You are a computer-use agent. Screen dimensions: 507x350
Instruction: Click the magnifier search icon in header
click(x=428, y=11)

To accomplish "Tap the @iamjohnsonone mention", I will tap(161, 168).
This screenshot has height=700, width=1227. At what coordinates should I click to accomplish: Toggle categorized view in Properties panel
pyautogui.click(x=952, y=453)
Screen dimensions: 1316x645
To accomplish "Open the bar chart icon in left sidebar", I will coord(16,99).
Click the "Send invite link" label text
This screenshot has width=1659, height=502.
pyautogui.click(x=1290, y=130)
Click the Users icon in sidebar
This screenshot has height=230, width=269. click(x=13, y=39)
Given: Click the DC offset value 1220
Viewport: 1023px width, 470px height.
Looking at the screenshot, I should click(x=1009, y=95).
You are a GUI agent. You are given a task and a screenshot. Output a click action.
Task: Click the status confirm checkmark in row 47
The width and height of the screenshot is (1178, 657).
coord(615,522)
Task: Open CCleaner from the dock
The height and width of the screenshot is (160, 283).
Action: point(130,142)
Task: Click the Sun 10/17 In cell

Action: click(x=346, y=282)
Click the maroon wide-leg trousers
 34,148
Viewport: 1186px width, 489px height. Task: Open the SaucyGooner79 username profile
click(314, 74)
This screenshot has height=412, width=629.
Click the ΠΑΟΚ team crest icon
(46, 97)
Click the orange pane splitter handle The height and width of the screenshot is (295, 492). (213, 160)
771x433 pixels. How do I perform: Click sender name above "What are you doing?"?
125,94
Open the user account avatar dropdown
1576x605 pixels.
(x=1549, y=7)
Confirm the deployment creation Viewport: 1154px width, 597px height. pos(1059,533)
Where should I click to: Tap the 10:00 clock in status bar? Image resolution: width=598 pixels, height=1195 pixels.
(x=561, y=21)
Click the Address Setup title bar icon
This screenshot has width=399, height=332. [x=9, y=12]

++++++

▶ EXERCISE PROMPT
Exactly as shown above, write out all the records.

▶ RESULT BELOW
You are a computer-use agent. Screen dimensions: 507x350
Instruction: Click the magnifier search icon in header
click(x=428, y=11)

To accomplish "Tap the @iamjohnsonone mention", I will tap(161, 168).
This screenshot has height=700, width=1227. At what coordinates should I click to accomplish: Toggle categorized view in Properties panel
pyautogui.click(x=952, y=453)
Screen dimensions: 1316x645
To accomplish "Open the bar chart icon in left sidebar", I will coord(16,99).
Click the "Send invite link" label text
This screenshot has width=1659, height=502.
pyautogui.click(x=1290, y=130)
Click the Users icon in sidebar
This screenshot has height=230, width=269. click(x=13, y=39)
Given: Click the DC offset value 1220
Viewport: 1023px width, 470px height.
Looking at the screenshot, I should click(x=1009, y=95).
You are a GUI agent. You are given a task and a screenshot. Output a click action.
Task: Click the status confirm checkmark in row 47
The width and height of the screenshot is (1178, 657).
coord(615,522)
Task: Open CCleaner from the dock
The height and width of the screenshot is (160, 283).
Action: point(130,142)
Task: Click the Sun 10/17 In cell

Action: click(x=346, y=282)
Click the maroon wide-leg trousers
 34,148
Viewport: 1186px width, 489px height. Task: Open the SaucyGooner79 username profile
click(314, 74)
This screenshot has height=412, width=629.
Click the ΠΑΟΚ team crest icon
(46, 97)
Click the orange pane splitter handle The height and width of the screenshot is (295, 492). (213, 160)
771x433 pixels. How do I perform: Click sender name above "What are you doing?"?
125,94
Open the user account avatar dropdown
1576x605 pixels.
(x=1549, y=7)
Confirm the deployment creation Viewport: 1154px width, 597px height. pos(1059,533)
Where should I click to: Tap the 10:00 clock in status bar? Image resolution: width=598 pixels, height=1195 pixels.
(x=561, y=21)
Click the Address Setup title bar icon
This screenshot has width=399, height=332. [x=9, y=12]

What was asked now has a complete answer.